> **SET TASK 1**
Extract, word for word, the portion of the hint-bit thread between "On Tue, 2008-05-27" and "reduce write overhead.", inclusive.
> **SET TASK 2**
From the entries, list every line that includes the string "formatting", matching case exactly.

> **SUPPLIED PASSAGE**
══════

Re: Hint Bits and Write I/O

From: Simon Riggs <simon(at)2ndquadrant(dot)com>
To: "Florian G(dot) Pflug" <fgp(at)phlo(dot)org>
Cc: pgsql-hackers <pgsql-hackers(at)postgresql(dot)org>
Subject: Re: Hint Bits and Write I/O
Date: 2008-05-27 22:10:42
Message-ID: 1211926242.4489.301.camel@ebony.site
Views: Raw Message | Whole Thread | Download mbox | Resend email
Thread:
Lists: pgsql-hackers pgsql-patches


On Tue, 2008-05-27 at 23:28 +0200, Florian G. Pflug wrote:
> Simon Riggs wrote:
> > After some discussions at PGCon, I'd like to make some proposals for
> > hint bit setting with the aim to reduce write overhead.
> >
> > Currently, when we see an un-hinted row we set the bit, if possible and
> > then dirty the block.
> >
> > If we were to set the bit but *not* dirty the block we may be able to
> > find a reduction in I/O. In many cases this would make no difference at
> > all, since we often set hints on an already dirty block. In other cases,
> > particularly random INSERTs, UPDATEs and DELETEs against large tables
> > this would reduce I/O, though possibly increase accesses to clog.
>
> Hm, but the io overhead of hit-bit setting occurs only once, while the
> pressure on the clog is increased until we set the hint-bit. This looks
> like not writing the hit-bit update to disk results in worse throughput
> unless there are many updated, and only very few selects. But not too
> many updates either, because if a page gets hit by tuple updates faster
> than the bgwriter writes it out, you won't waste any io on hit-bit-only
> writes either. That might turn out to be a pretty slim window which
> actually shows substantial IO savings...
>
> > My proposal is to have this as a two-stage process. When we set the hint
> > on a tuple in a clean buffer we mark it BM_DIRTY_HINTONLY, if not
> > already dirty. If we set a hint on a buffer that is BM_DIRTY_HINTONLY
> > then we mark it BM_DIRTY.
> >
> > The objective of this is to remove effects of single index accesses.
> So effectively, only the first hit-bit update hitting a previously clean
> buffer gets treated specially - the second hit-bit update flags the
> buffer as dirty, just as it does now? That sounds a bit strange - why is
> it exactly the *second* write that triggers the dirtying? Or did I
> missunderstand what you wrote?

Hmm, I think the question is: How many hint bits need to be set before
we mark the buffer dirty? (N)

══════

> **DATASET EXCERPTS**
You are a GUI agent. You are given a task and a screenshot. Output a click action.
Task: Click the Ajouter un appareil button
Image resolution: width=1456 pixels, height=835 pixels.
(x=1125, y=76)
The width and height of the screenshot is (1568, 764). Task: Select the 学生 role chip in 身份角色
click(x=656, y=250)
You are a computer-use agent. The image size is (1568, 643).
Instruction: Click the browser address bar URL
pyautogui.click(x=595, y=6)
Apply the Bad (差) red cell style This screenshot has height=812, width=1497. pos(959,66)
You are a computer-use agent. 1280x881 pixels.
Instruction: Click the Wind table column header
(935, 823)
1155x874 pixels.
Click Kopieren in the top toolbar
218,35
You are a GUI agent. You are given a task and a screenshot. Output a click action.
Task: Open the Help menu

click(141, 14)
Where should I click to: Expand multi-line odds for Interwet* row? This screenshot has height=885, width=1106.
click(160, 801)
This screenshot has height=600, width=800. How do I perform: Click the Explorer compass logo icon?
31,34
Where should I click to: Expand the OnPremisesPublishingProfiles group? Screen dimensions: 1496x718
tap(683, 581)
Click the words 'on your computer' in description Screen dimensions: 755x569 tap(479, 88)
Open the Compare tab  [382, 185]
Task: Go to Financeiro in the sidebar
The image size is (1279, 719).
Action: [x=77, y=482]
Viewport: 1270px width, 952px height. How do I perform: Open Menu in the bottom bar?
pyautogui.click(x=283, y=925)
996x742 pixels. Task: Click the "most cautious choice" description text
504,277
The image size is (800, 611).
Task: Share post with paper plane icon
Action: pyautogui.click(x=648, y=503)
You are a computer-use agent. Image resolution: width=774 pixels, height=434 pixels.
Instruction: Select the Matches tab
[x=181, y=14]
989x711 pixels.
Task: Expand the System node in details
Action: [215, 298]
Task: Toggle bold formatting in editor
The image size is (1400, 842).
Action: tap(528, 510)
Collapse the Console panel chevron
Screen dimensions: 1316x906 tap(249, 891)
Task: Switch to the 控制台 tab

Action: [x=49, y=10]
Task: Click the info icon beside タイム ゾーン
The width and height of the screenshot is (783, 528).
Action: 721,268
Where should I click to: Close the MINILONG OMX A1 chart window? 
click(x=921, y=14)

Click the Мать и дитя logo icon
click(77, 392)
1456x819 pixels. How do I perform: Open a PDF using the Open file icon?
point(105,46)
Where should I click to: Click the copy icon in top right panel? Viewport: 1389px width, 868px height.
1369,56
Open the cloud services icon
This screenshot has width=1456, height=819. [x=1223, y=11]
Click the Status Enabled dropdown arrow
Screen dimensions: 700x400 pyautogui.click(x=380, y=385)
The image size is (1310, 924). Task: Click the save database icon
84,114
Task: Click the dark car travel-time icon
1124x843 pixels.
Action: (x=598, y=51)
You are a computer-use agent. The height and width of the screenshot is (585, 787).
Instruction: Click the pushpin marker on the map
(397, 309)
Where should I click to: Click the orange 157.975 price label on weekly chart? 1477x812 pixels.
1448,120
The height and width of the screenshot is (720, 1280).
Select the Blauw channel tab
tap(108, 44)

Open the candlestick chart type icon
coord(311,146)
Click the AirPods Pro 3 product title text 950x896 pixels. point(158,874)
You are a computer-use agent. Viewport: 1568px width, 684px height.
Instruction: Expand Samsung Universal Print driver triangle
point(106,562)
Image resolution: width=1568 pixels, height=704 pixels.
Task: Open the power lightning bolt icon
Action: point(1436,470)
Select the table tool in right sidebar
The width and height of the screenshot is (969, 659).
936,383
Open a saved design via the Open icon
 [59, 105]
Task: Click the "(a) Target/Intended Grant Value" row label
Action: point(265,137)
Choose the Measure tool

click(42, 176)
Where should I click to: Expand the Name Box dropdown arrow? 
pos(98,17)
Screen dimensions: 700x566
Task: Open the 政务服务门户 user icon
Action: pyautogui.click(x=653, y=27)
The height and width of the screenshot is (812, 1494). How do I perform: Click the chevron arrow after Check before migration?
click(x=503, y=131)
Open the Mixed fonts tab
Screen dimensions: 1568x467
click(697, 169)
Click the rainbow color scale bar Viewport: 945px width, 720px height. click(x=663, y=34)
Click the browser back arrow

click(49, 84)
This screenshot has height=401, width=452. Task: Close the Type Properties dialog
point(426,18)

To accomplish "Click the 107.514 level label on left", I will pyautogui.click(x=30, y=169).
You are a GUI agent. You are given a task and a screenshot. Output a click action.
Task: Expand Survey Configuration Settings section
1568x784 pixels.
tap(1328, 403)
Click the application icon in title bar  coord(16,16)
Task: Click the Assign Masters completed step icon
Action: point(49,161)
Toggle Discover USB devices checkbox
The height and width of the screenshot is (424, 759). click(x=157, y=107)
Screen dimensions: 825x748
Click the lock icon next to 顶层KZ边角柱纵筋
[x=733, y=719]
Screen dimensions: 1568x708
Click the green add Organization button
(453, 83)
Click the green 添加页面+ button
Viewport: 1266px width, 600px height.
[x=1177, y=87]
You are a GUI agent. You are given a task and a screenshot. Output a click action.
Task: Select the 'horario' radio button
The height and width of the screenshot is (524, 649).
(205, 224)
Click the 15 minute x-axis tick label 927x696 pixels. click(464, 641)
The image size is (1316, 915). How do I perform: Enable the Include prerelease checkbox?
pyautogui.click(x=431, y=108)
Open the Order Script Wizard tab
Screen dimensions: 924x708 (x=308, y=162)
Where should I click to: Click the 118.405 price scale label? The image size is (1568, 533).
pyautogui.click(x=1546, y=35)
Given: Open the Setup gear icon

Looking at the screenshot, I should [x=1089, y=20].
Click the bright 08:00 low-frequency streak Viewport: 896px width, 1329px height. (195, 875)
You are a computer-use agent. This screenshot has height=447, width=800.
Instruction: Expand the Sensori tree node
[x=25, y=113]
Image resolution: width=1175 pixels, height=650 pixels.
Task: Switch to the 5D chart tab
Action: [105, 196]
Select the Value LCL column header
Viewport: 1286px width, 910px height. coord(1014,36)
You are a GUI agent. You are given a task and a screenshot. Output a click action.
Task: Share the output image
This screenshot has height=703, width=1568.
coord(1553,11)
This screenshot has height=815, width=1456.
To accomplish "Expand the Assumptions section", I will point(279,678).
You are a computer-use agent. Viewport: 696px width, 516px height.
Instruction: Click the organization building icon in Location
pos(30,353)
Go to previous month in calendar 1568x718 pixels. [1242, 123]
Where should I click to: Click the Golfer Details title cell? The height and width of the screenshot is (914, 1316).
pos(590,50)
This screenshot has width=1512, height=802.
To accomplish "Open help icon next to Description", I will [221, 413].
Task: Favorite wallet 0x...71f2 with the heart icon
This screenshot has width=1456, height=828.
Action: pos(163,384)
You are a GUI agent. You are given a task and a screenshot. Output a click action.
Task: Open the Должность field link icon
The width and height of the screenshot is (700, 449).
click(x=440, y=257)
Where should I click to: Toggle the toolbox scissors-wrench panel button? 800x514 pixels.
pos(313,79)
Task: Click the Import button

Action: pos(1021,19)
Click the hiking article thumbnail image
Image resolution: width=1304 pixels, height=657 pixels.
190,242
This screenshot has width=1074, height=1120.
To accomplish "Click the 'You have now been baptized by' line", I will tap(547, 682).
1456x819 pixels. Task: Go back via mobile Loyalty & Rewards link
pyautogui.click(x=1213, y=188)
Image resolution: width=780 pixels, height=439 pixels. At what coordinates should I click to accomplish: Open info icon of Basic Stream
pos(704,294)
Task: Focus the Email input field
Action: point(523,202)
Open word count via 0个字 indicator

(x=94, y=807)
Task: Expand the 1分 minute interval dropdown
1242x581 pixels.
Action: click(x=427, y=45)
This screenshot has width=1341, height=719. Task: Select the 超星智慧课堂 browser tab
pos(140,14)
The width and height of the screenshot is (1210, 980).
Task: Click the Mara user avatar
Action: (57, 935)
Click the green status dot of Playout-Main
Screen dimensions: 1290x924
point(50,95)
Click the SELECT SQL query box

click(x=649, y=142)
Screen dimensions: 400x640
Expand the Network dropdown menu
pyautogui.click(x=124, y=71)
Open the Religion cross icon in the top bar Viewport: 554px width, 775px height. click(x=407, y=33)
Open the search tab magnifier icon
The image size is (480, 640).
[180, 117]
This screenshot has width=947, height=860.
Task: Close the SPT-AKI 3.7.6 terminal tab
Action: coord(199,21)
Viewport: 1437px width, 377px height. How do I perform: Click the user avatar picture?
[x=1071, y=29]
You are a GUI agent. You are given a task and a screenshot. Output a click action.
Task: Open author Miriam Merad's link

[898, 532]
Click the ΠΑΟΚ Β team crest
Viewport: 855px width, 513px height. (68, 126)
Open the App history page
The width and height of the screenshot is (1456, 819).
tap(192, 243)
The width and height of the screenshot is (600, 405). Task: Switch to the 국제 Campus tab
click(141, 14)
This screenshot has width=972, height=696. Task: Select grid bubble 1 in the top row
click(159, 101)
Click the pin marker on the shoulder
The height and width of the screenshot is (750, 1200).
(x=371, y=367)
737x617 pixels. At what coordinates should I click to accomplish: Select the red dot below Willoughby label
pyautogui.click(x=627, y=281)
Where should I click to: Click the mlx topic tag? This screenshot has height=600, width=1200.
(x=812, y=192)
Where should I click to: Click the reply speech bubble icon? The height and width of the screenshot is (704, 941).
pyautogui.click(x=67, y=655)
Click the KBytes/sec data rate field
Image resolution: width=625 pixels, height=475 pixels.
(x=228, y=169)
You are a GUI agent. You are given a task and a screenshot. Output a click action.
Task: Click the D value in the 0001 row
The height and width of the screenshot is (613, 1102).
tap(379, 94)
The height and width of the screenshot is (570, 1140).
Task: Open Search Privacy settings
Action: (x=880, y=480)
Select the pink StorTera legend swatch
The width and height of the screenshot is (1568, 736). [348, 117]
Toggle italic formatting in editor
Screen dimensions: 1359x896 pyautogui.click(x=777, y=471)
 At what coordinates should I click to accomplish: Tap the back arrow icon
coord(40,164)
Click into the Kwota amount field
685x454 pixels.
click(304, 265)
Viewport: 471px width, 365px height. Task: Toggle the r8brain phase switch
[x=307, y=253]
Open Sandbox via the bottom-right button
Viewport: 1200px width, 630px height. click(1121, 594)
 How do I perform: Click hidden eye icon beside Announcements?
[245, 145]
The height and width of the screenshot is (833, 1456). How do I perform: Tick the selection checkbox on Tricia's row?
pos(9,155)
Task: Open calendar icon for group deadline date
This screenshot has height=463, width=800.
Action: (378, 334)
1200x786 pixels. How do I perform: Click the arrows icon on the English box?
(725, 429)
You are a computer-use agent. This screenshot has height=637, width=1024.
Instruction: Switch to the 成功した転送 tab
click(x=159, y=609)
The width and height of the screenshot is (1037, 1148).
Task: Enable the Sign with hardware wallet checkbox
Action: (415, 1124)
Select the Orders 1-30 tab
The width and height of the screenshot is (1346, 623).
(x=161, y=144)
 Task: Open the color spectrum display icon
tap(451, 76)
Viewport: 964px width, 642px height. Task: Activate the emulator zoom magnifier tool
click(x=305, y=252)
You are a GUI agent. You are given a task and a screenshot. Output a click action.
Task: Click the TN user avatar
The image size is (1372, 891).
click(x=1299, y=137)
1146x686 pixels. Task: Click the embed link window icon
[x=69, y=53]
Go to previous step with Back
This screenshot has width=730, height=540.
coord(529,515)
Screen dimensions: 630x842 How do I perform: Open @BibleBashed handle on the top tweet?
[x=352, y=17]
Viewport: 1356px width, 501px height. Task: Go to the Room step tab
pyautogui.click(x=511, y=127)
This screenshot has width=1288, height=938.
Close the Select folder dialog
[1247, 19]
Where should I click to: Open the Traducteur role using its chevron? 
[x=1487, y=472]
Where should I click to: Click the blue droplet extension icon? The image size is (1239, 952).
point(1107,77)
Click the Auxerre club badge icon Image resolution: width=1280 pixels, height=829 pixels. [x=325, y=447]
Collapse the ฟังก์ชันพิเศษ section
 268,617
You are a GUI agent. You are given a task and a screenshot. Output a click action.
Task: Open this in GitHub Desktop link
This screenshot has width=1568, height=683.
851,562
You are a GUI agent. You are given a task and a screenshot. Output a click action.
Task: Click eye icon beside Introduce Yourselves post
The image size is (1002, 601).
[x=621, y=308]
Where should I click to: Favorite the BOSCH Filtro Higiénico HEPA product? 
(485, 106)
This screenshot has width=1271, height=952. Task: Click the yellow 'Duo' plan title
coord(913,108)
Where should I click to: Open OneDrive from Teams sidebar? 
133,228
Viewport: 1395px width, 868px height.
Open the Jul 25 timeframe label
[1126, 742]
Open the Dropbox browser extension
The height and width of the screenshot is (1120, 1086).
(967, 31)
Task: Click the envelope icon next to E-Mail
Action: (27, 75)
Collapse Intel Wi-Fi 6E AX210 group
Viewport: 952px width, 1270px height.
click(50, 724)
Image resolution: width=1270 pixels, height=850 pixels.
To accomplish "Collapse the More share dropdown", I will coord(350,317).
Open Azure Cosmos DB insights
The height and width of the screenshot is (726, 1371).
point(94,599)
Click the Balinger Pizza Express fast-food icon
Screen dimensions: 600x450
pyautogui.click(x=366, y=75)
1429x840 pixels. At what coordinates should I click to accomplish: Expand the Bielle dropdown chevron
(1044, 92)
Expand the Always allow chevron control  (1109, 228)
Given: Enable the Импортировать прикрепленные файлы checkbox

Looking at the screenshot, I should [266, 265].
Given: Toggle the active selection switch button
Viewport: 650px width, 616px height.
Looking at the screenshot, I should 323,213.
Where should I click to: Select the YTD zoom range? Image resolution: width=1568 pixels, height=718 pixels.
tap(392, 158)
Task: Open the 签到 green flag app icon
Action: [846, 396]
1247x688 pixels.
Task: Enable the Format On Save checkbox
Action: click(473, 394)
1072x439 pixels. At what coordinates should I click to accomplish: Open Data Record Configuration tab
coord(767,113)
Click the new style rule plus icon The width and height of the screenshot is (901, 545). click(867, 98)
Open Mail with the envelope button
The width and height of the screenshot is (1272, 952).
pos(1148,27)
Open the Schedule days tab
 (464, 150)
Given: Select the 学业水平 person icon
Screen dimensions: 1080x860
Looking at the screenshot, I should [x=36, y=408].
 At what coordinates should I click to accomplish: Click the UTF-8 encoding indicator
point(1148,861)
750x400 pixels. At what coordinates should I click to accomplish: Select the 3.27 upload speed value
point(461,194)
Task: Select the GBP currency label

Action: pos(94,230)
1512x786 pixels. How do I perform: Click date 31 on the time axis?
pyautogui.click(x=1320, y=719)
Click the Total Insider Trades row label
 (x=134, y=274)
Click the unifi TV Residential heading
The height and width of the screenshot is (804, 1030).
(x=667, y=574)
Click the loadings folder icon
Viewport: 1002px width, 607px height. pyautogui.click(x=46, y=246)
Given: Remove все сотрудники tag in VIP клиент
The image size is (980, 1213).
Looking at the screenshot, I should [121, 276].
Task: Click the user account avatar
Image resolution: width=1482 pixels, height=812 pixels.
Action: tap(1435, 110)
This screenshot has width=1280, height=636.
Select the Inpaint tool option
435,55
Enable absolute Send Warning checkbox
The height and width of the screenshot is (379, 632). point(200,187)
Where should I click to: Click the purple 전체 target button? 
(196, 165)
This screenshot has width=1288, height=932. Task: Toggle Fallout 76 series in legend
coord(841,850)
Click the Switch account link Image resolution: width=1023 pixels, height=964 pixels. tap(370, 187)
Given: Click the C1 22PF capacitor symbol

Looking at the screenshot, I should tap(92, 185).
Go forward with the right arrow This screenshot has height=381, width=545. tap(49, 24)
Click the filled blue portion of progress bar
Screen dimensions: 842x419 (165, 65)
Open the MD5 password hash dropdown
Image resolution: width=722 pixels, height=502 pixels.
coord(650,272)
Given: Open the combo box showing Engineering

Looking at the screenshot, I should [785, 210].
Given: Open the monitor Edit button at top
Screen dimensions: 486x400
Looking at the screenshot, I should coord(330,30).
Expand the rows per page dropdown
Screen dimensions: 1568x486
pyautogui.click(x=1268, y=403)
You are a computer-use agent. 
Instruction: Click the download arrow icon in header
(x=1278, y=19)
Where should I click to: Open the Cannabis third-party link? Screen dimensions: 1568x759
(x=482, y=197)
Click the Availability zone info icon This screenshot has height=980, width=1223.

══════

> **FINAL ANSWER 1**
On Tue, 2008-05-27 at 23:28 +0200, Florian G. Pflug wrote:
> Simon Riggs wrote:
> > After some discussions at PGCon, I'd like to make some proposals for
> > hint bit setting with the aim to reduce write overhead.

> **FINAL ANSWER 2**
Task: Toggle bold formatting in editor
Toggle italic formatting in editor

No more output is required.